It’s been a year of keeping your distance, not getting out of the house and avoiding the crowds, so finding something for the masses that would be fun and encouraging activity is a rare treat at this time of pandemic.
Saturday’s EGG cruise was all it took.
An estimated 2,500 people took the opportunity to move their screens away and go outside to participate in the 25 activities that created the Easter weekend for the afternoon.
The cruisers were challenged at the Pine Center Mall and at City Hall / Rolling Mix Concrete Arena parking lots to try to find a character dressed in red and white stripes and thick-rimmed glasses to observe Where’s Wald. The fox on the run played hide-and-seek and posed from a safe distance on Moore’s Meadow, and at large was a moose entertaining the children at Cpl. Darren Fitzpatrick Park of Courage.
Traditional Prince George drummers beat the skins for five hours straight to entertain people who had fallen out of the northern internal health unit. People took selfies in front of the Terry Fox / Bridget Moran statue and at the Ginter House Foundation. Ron’s Towing was set up at the Hart Center mall to share bubble and colored chalk makers, while volunteers housed in church parking lots handed out Easter eggs and potato chips to everyone who came to visit.
Jes Gagnon and his wife Robyn loaded their two young sons, five-year-old Micha and three-year-old Sam, into their vehicle, and they went to all 25 stations set up for the five-hour event.
“We thought it was really great,” Jes said. “The boys had a lot of fun driving around trying to find characters and taking driving candies.”
Gagnon is a marketing / communications officer for community and continuing education at New Caledonian College, and has been working from home since the job began in October because of the pandemic. He and his wife and sons welcomed the opportunity to do something different, because most of the recreational events did not happen, and the city facilities are still locked in order to reduce the danger of the virus.

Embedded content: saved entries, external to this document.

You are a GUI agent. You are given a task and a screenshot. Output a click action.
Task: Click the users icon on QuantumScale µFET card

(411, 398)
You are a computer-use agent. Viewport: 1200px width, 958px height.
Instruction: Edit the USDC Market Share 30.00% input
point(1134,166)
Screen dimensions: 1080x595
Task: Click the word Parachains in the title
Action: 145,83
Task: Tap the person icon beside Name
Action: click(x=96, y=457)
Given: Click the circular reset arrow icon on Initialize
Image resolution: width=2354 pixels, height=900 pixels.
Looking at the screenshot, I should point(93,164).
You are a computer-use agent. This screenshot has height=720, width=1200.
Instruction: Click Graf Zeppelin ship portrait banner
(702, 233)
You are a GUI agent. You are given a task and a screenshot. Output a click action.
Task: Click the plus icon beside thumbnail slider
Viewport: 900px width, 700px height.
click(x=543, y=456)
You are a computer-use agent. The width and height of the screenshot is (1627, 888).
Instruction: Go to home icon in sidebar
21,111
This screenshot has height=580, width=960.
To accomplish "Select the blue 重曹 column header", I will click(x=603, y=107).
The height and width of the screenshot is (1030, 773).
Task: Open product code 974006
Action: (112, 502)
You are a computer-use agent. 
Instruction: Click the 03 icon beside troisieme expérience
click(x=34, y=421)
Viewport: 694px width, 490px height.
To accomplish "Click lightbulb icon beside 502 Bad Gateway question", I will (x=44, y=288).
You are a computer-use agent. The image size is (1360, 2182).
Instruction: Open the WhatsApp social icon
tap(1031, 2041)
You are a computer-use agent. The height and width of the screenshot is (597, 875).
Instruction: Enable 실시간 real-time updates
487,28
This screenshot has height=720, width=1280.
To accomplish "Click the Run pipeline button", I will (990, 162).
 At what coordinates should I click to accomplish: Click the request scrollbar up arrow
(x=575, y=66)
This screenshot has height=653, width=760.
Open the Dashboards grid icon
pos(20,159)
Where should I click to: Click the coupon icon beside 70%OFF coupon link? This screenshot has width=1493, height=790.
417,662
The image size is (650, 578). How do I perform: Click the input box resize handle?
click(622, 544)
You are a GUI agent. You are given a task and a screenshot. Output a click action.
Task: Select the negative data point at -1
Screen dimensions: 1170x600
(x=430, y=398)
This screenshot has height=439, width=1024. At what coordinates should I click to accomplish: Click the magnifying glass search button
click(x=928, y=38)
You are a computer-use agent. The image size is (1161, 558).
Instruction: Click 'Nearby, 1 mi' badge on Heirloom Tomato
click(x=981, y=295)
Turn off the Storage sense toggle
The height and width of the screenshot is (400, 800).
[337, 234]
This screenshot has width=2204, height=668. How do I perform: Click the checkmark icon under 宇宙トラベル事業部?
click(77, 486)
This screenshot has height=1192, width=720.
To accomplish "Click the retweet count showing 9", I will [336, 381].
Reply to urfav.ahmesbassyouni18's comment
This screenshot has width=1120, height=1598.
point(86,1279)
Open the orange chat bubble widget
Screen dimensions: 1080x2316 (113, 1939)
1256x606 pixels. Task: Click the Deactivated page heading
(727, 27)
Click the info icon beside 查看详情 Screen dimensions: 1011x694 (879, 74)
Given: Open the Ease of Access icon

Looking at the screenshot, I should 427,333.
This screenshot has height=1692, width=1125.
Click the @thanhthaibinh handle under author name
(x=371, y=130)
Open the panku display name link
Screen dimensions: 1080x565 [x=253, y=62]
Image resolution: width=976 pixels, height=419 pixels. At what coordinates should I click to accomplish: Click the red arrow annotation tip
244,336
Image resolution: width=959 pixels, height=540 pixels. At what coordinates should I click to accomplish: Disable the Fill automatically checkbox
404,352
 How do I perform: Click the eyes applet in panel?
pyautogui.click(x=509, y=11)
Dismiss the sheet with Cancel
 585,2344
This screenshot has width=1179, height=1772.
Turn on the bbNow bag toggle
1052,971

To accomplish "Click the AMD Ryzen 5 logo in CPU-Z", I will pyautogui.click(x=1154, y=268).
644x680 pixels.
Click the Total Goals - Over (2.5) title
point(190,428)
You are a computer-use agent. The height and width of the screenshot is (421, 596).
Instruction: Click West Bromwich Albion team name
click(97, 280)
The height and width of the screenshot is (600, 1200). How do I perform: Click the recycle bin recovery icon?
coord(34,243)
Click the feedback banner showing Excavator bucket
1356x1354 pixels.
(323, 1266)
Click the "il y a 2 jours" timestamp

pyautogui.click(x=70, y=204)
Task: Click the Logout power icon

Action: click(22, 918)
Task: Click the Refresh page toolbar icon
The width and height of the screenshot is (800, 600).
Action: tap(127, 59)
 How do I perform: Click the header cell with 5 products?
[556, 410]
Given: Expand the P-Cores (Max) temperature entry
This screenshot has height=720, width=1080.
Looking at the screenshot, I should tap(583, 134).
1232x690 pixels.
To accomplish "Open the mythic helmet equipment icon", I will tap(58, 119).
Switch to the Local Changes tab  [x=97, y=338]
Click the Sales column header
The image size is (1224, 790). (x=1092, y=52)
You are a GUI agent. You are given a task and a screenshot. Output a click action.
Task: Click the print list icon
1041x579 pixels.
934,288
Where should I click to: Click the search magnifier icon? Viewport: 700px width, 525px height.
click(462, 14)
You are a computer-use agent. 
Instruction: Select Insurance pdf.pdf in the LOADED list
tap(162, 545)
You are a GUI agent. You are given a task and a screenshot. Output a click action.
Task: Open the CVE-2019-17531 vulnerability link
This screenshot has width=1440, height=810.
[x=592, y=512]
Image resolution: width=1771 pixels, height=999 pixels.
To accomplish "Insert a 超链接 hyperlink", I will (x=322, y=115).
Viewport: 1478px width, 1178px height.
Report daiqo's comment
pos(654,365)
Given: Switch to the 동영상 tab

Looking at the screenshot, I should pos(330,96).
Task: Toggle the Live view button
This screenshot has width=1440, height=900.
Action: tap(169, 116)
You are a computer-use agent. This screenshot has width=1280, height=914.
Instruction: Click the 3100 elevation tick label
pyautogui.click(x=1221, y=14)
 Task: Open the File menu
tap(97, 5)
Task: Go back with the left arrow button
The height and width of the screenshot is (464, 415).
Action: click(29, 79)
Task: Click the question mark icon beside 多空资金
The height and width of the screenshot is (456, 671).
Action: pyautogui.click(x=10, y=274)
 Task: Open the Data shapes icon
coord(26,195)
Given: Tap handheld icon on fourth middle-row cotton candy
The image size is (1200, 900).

“It was interesting to be home all the time,” he said. “Micha is in kindergarten, so there are some parties there, but Sam hasn’t yet, so he stays at home a lot doing nothing because he has nothing to do. This is much better than staying home and watching TV all day, and they kept us safe and distanced us. “
Jane Gauthier had about 300 search engine cars at Estate North Lights Estate for the passing bean bag throwing game that came with COVID – all hop-aimed throws had to be performed from your vehicle.
“I just loved spending all and every smiles and families together,” Gauthier, community development coordinator for the Big Brothers, Big Sisters of Northern BC, said. “It was so awful to see so many people enjoying the day. We had children with grandparents and multigenerational families. The kids were tossing from the car seats, and I was pretty impressed with everyone.
“We also saw a lot of students and it was really great to see. They were just hit hard by COVID. It’s so great to be a part of something like that. “
People who took part in the cruise are asked to send their photos on Facebook and Instagram to #pgeggcellentcruise to be eligible for prizes. There is a special award category for students of the College of New Caledonia and the University of Northern BC who determine their student status with I am a student when they upload their photos. Therefore, they qualify for food / merchandise / restaurant vouchers, a $ 500 CNC tuition voucher, a $ 500 snowboard, and an iPad. For children, bicycles, scooters and the Nintendo Switch game console are among the coveted prizes to be shared next week.
EGGcellent cruise organizer Dave Horton, whose usual job as Bible Camp Director Ness Lake was temporarily wiped out of the pandemic, was also prompted by a Halloween candy cruise in October and a Family Day Adventure Cruise in February, to try to get people out of their pandemic funk. These events were also extremely popular and Horton was thrilled to see so many sponsors, volunteers and participants gathered behind the finish line again on Saturday.
“It wasn’t crowded, but there were a lot more people at each station I went to than I expected, we were shocked by the numbers,” Horton said. “We wanted to push people into parks and open spaces and there was no reason to crowd in line in your car.”
Although Saturday’s cruise was geared toward children and families, Horton wanted to give students a reason to get involved, and sponsorship awards certainly did.
“This year has been terrible for those guys,” Horton said. “They pay the full price for online learning, and then all the restrictions in dormitories and housing, so we focused a whole series of awards on them, and a lot of students showed up.
“Our city just had 2,500 people involved in city activities, what else can the community do besides Prince George? It is devastating how united we are as a community through COVID, trying to meet the mental health and social needs of the people we currently have. We try to give people a safe opportunity so they don’t just take any option they want. If we don’t do the job of providing families with safe opportunities, they will find insecure ones.
“I look at this EGGcellent Easter cruise in a lot of ways as fun before wrapping up,” he said. “We have to be so close (to the end of the pandemic).”